By following these guidelines, you ensure a smoother process for your workers' compensation claim. Remember, clarity and honesty are your best tools when it comes to reporting workplace injuries.

Misconceptions

Misunderstandings can often arise around the Workers Compensation Injury Report form. Here is a list of common misconceptions along with clarifications for each.

  • The form is only for serious injuries. Many people believe this form is only for catastrophic events. However, it is also necessary for minor injuries or illnesses.
  • Only the employee needs to fill out the form. Some think only the injured employee is responsible for completion. In reality, input from employers and supervisors is often required as well.
  • Submitting the form guarantees a claim approval. While the form is essential for starting a claim, it does not automatically assure that the claim will be accepted.
  • The form must be filled out immediately. A misconception exists that the report needs to be completed right after the injury. While timeliness is important, injuries can be reported within a specified timeframe based on state regulations.
  • The information is only for insurance purposes. Individuals often think the details solely serve insurance entities. The data is also crucial for workplace safety assessments and potential improvements.
  • Injury reports are confidential and never shared. Some might assume that the report remains entirely private. However, it can be shared with various parties, including your employer, insurance providers, and regulatory agencies.
  • Submitting a report will affect future job chances. Fear exists that filing a report might harm future employment. Employers are generally prohibited from retaliating against employees for filing a legitimate workers' compensation claim.
  • You cannot report an injury if it wasn't witnessed. It is believed that without witnesses, injuries cannot be reported. In fact, personal accounts and medical evidence can adequately support a claim.
  • The form does not need to be detailed. Some feel brief descriptions suffice, but thorough, accurate details help build a stronger case and can expedite the claims process.
  • All injuries must be caused at work to be reported. There is a notion that only injuries occurring on the job site can be reported. Injuries related to job duties, even off-site, may also qualify as compensable.

Key takeaways

1. Complete Every Section: Ensure all fields of the Workers Compensation Injury Report form are filled out, including those labeled with an asterisk (*). Leaving sections blank can delay the processing of your claim.

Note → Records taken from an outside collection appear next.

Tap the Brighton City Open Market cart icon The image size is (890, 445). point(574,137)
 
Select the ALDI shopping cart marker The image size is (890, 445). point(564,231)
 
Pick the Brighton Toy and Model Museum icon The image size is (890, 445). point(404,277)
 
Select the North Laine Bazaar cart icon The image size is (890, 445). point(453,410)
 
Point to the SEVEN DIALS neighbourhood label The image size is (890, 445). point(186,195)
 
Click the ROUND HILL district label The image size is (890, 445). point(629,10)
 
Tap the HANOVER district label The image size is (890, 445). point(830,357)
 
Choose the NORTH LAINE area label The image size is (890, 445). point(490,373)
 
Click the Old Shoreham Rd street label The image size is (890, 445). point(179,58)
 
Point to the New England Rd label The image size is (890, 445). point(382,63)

2. Accurate Dates Matter: Record all dates in the MM/DD/YY format. This clarity helps avoid confusion and errors during claim processing.

3. Specific Job Details Are Crucial: Include the exact job title and the industry code that describes the employer's business. This provides a clear context for the injury within the workplace.

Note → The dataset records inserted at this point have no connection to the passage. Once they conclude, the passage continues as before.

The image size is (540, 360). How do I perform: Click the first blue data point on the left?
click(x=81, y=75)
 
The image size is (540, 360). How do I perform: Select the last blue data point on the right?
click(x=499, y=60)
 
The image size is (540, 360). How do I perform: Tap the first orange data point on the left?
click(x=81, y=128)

4. Describe the Injury Clearly: When noting the type and part of the body affected by the injury, be precise. For example, refer to “lacerations to the right forearm” rather than using vague terms.

5. Include Witness Information: If there were witnesses present during the incident, include their names and contact details. This can support the validity of your claim.

6. Document Equipment and Chemicals Used: Specify all equipment, materials, or chemicals the employee was handling at the time of the accident. Even items not directly involved may provide crucial context.

7. Provide a Detailed Incident Narrative: Describe how the injury or illness occurred, including a sequence of events and any factors that contributed. This narrative is key to understanding the context of the incident.

8. Understand Your Employment Status: Correctly indicate whether the employee was full-time, part-time, or in a different employment status at the time of injury. This classification affects eligibility for benefits.

9. Review for Accuracy Before Submission: Take the time to review all entries for accuracy and completeness. Mistakes or omissions can impede timely processing of your workers' compensation claim.